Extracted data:

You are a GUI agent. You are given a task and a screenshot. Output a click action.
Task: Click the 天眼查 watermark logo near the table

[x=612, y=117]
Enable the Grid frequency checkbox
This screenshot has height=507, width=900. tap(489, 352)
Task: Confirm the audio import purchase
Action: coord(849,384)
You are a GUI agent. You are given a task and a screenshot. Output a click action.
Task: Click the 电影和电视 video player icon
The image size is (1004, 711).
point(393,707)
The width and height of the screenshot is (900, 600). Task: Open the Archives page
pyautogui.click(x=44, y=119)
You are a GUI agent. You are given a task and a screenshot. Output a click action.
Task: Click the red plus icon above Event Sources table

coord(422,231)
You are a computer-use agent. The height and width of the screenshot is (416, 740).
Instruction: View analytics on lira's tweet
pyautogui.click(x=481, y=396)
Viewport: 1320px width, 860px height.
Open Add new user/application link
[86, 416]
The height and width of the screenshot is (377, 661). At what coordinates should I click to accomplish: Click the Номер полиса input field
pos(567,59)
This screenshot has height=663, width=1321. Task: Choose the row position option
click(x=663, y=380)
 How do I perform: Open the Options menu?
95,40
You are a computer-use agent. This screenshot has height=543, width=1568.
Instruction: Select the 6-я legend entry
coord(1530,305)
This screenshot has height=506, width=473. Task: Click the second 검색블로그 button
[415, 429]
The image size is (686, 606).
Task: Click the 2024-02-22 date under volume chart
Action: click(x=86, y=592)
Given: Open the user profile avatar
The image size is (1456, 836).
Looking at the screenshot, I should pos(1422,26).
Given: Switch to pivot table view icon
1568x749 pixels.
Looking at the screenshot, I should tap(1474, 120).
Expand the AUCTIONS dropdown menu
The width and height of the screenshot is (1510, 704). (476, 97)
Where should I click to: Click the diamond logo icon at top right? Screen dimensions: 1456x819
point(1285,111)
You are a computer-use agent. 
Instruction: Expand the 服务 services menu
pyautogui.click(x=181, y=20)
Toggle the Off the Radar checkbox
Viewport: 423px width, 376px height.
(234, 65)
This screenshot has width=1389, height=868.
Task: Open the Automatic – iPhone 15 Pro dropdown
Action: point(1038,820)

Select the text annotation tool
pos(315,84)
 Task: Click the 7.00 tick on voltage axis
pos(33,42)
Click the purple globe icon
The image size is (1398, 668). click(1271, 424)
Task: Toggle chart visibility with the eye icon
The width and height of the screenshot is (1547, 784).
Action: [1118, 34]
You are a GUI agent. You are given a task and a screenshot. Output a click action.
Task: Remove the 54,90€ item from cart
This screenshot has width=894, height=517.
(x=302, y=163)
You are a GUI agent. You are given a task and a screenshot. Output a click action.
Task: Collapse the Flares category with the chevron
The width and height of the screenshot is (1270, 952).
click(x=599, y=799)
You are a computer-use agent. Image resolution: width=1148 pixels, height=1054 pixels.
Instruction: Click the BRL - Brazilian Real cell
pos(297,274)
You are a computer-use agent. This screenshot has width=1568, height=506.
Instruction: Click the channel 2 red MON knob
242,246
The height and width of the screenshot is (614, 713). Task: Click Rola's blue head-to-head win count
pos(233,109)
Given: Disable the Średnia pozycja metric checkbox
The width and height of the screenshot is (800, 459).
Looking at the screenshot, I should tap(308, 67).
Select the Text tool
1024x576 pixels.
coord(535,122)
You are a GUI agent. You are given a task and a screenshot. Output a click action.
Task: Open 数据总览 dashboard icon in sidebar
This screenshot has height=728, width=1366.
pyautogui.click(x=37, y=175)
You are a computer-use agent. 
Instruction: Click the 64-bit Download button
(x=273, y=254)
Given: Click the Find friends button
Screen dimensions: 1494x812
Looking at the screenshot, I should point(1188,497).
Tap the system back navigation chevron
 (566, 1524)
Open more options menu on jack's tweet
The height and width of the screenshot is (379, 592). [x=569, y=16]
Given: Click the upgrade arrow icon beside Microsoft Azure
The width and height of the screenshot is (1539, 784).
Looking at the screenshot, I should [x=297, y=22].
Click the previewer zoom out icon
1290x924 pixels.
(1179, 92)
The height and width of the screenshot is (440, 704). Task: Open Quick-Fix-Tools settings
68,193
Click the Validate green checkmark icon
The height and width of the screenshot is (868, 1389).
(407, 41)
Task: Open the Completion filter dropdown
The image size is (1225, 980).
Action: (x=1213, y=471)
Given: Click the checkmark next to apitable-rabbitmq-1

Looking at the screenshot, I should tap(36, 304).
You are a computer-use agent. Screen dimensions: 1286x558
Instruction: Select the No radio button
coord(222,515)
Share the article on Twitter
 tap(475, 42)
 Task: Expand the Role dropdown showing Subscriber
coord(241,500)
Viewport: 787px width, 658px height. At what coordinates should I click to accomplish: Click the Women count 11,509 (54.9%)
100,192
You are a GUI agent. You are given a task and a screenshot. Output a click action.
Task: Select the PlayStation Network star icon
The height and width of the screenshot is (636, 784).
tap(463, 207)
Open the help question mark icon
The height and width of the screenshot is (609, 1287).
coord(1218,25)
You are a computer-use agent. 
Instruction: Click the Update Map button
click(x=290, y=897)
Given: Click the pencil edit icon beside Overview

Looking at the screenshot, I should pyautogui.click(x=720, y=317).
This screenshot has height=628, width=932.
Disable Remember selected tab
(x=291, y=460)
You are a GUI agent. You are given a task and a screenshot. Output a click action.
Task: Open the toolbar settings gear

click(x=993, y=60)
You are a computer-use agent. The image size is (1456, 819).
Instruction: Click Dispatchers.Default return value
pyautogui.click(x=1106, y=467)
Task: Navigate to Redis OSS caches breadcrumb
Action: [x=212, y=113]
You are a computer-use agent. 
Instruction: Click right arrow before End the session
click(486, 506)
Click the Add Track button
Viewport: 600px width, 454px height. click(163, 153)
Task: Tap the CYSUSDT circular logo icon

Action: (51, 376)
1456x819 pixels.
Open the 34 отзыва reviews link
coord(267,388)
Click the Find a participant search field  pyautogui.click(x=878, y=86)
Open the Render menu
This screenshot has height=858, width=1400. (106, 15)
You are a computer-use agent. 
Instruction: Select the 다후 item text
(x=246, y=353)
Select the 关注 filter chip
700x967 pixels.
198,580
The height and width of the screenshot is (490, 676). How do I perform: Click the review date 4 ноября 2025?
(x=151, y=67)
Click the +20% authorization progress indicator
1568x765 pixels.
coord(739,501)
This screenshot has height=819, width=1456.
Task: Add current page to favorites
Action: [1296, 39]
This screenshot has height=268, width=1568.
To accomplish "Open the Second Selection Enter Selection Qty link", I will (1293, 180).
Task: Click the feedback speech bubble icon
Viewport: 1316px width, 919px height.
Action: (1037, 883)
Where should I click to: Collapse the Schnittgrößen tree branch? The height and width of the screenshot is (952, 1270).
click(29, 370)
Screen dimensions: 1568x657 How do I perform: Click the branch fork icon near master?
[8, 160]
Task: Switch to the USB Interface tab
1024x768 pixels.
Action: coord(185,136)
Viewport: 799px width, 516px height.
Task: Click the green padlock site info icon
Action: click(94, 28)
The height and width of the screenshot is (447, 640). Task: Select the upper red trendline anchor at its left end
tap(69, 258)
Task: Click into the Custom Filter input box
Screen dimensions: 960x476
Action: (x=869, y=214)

→ **Problem to work on**: Count the lines of the data above that contain the string "Collapse", matching case exactly, and reply with the number only.

→ **Reply to the task**: 2